Lieutenant Governor of Colorado Territory
- In office December 12, 1865 – December 19, 1865

Personal details
- Born: George Aaron Hinsdale December 21, 1826 Hinesburg, Vermont
- Died: January 15, 1874 (aged 47) Pueblo, Colorado
- Party: Democratic Party
- Spouse: Josephine Murray Sebastian
- Children: Four
- Alma mater: University of Michigan
- Profession: Lawyer, miner, politician

= George A. Hinsdale =

American politician and lawyer (1826–1874)

George A. Hinsdale (December 21, 1826 – January 15, 1874) was a lawyer, miner, and Democratic Party politician who served in the Nebraska Territorial Legislature and the Colorado Territorial Council and was elected lieutenant governor of Colorado Territory. Hinsdale County, Colorado is named for him.

==Early life==
Born in Hinesburg, Vermont, the son of a lawyer, Hinsdale moved with his family to Michigan when he was seven. He graduated from the University of Michigan and then worked in his father's law office. He then traveled to Kentucky to manage a coal mining operation along the Ohio River. There he met and married his wife, Josephine Sebastian.

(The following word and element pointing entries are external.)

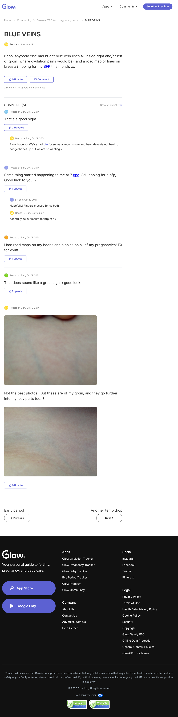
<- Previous (17, 517)
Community (24, 20)
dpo (76, 175)
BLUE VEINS (92, 20)
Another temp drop (106, 510)
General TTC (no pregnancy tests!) (58, 20)
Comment (43, 79)
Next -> (109, 517)
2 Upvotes (18, 127)
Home (7, 20)
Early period (14, 510)
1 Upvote (17, 188)
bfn (45, 144)
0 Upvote (17, 79)
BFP (47, 66)
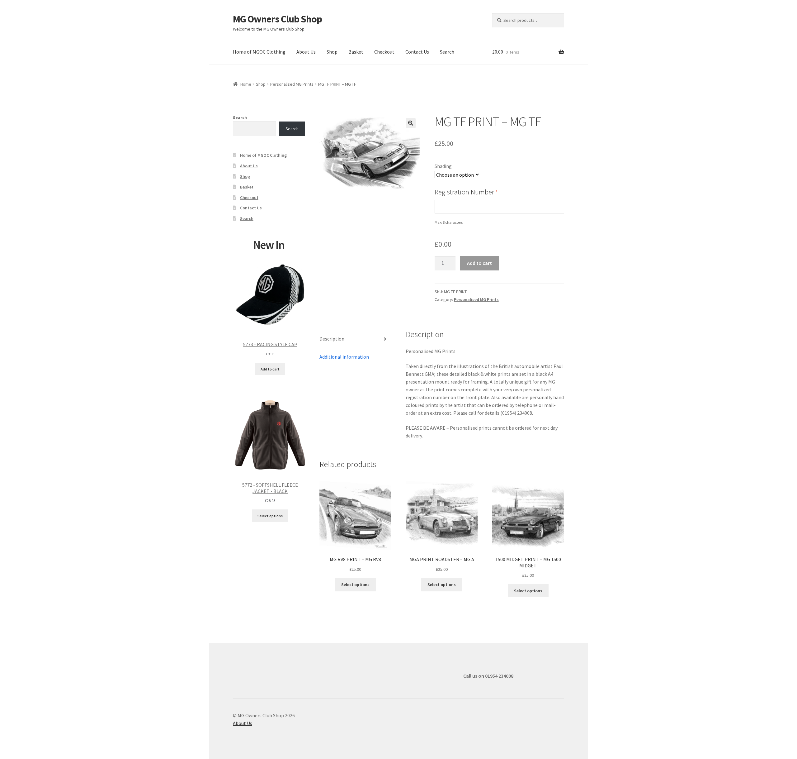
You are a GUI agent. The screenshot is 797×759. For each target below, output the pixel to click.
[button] (411, 123)
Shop (332, 52)
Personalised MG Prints (292, 84)
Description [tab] (331, 339)
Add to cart (479, 263)
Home (245, 84)
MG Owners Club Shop (277, 19)
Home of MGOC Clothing (259, 52)
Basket (355, 52)
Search (447, 52)
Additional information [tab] (344, 357)
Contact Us (417, 52)
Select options (355, 584)
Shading (443, 166)
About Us (306, 52)
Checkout (384, 52)
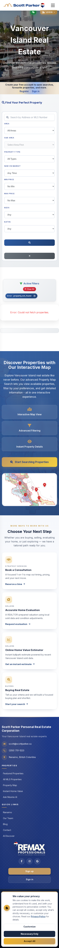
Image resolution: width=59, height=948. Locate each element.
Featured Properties (13, 773)
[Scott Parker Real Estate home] (24, 5)
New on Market (12, 166)
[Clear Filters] (29, 256)
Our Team (8, 818)
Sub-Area (9, 138)
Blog (5, 824)
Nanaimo (7, 812)
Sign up (29, 871)
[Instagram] (29, 861)
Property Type (12, 152)
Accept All (29, 941)
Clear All (30, 289)
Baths (7, 222)
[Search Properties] (29, 242)
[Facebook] (22, 861)
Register (24, 91)
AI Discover (9, 836)
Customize (29, 926)
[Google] (37, 861)
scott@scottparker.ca (20, 743)
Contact (7, 830)
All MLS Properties (12, 779)
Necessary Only (29, 934)
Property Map (10, 785)
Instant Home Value (13, 791)
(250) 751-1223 (16, 750)
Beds (6, 208)
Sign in (35, 91)
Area (6, 124)
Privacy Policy (38, 916)
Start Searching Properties (32, 462)
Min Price (9, 179)
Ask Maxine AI (10, 797)
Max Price (9, 194)
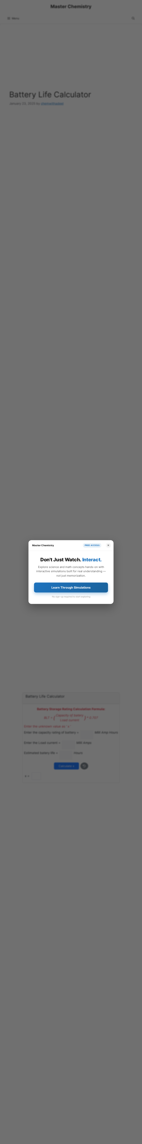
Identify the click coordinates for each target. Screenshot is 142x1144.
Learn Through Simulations (71, 587)
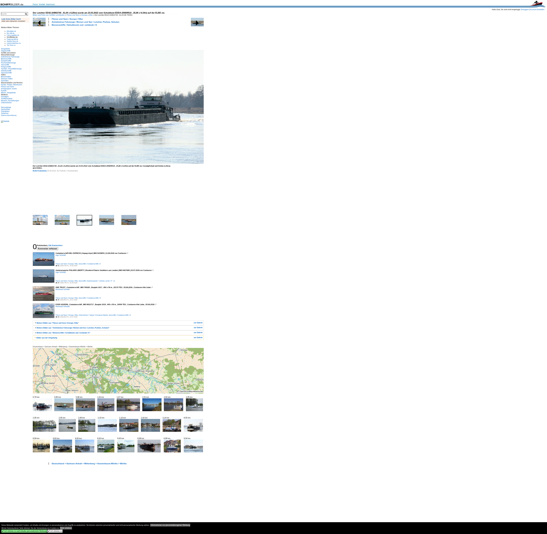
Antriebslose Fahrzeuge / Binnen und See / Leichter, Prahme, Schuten (85, 22)
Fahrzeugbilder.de (13, 35)
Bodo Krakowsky (40, 171)
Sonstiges (5, 97)
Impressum (50, 4)
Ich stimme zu (55, 531)
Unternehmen (6, 103)
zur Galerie (198, 323)
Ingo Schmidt (61, 255)
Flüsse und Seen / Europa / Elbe (67, 19)
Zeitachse (5, 113)
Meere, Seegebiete (8, 93)
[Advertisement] (84, 37)
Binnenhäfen (6, 77)
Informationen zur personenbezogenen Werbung (170, 525)
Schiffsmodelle (6, 99)
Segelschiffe (6, 51)
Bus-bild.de (10, 33)
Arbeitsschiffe (6, 71)
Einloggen (525, 10)
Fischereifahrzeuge (8, 63)
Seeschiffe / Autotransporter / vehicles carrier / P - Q (97, 281)
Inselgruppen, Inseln (9, 89)
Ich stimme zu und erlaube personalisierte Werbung (24, 531)
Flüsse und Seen (73, 15)
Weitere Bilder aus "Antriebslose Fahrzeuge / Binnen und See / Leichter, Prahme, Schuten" (73, 328)
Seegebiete (5, 49)
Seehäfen (5, 81)
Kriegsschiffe (6, 67)
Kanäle (4, 91)
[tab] (118, 323)
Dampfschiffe (6, 61)
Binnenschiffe (6, 59)
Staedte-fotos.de (12, 41)
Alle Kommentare (55, 245)
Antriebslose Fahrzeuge (10, 57)
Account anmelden (537, 10)
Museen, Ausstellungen (10, 101)
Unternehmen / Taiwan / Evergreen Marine (93, 315)
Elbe (91, 15)
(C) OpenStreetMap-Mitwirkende (190, 391)
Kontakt (42, 4)
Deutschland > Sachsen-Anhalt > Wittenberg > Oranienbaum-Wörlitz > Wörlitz (63, 347)
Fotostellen (5, 111)
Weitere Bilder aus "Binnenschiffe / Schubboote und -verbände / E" (63, 333)
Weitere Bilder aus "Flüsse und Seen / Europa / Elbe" (57, 323)
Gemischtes (5, 109)
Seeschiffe (5, 65)
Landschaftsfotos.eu (14, 43)
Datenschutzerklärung (8, 115)
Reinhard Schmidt (63, 289)
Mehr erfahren (66, 528)
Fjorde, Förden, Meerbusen (11, 85)
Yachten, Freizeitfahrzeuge (11, 69)
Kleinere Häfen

==Relocation to Nebraska and Colorado==
He suffered from asthma, so he moved west to lessen its effects. Initially, he and his wife moved to Dakota City, Nebraska around 1857, where he worked as a lawyer. He was elected there to serve a term in the Nebraska Territorial Legislature in 1859. Still suffering from asthma, Hinsdale and his family moved further west to Colorado in 1860.

He tried mining in Colorado's California Gulch and later moved to Cañon City, and then, in 1863, he moved to Pueblo. From there, he moved to San Luis, Colorado for two years, and then relocated back to Pueblo in 1866, where he resided for the rest of his life.

==Elected offices==
Colorado's Territorial Legislature had two branches: the senate and the council. In 1865, Hinsdale was elected to the Territorial Council to represent Costilla County. Also in 1865, as part of an unsuccessful attempt to transition Colorado Territory into a state, he was elected Lieutenant Governor of Colorado Territory. The territorial legislature met at Golden on December 12, 1865, adjourned to Denver on December 16, and adjourned sine die on December 19, 1865. The legislature was set to be Colorado's first upon being granted statehood, but President Johnson vetoed Colorado's statehood application. Hinsdale's tenure as lieutenant governor (and president of the senate) lasted only for the week the legislature existed. From then on, Hinsdale was generally known as "Governor Hinsdale". In 1867, having moved back to Pueblo, he was again elected to the Territorial Council, and in 1870 he was elected its president.

==Other service and legacy==
In Pueblo, he served on the first board of trustees to be seated following the city's incorporation. He also was elected president of the Pueblo school board and served as the county attorney for Pueblo County. Together with Wilbur Fiske Stone, he founded The Pueblo Chieftain newspaper.

==Personal life and death==
George A. Hinsdale married Josephine Murray Sebastian on October 9, 1856, in Cloverport, Kentucky. Together they had four children, three of whom lived to adulthood and one of whom was born the day following Hinsdale's death.

Hinsdale died on January 15, 1874, aged 47, in Pueblo. In the month following his death, upon a reorganization of the territory's counties, one newly created county was named for him: Hinsdale County, established on February 10, 1874. Although Hinsdale played a role in advancing the cause of statehood in Colorado, his untimely death — two years, six and one-half months before statehood was granted on August 1, 1876 — prevented him from ever seeing the State of Colorado.